* Objective:
Convert the stretch of data from the line containing "You are a GUI" through the end of the data into a JSON list of strings, one string per line, with blank lines omitted. Leave the pictures out of the list.
########################################
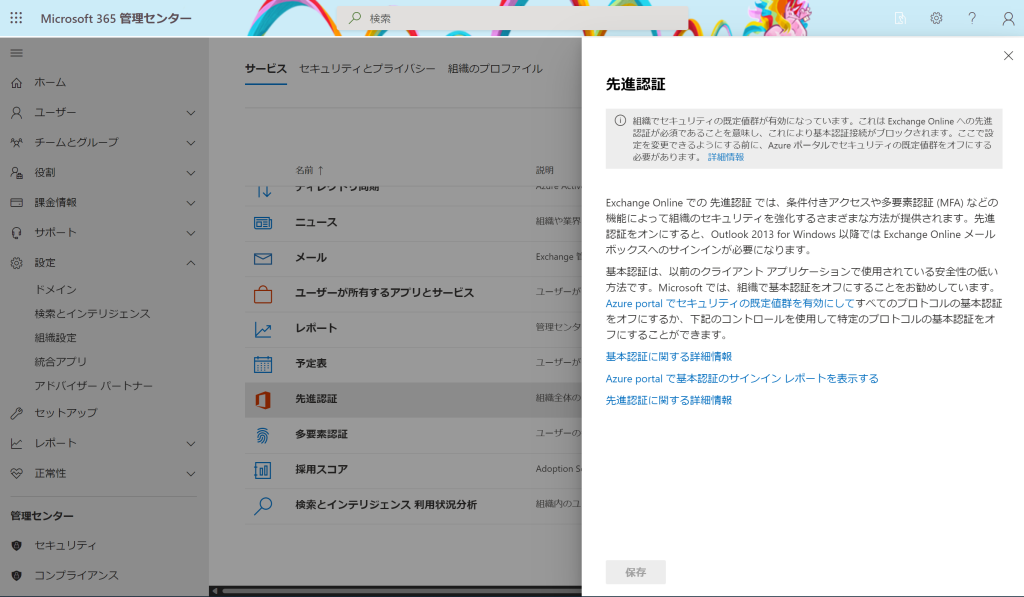Switch to the セキュリティとプライバシー tab

tap(367, 69)
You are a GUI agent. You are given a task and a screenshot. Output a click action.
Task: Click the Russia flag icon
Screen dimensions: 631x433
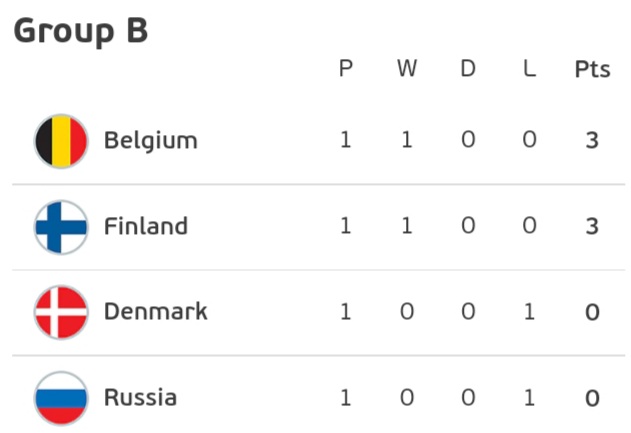tap(61, 398)
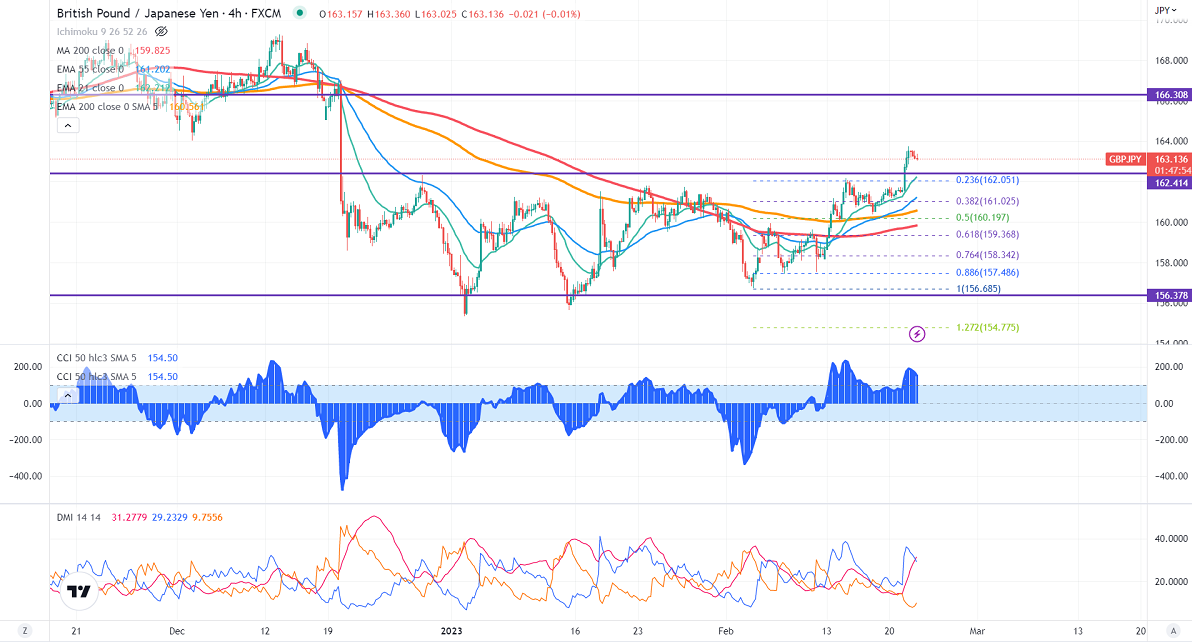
########################################
* Solution for this problem:
[
  "You are a GUI agent. You are given a task and a screenshot. Output a click action.",
  "Task: Click the Russia flag icon",
  "Screen dimensions: 631x433",
  "tap(61, 398)"
]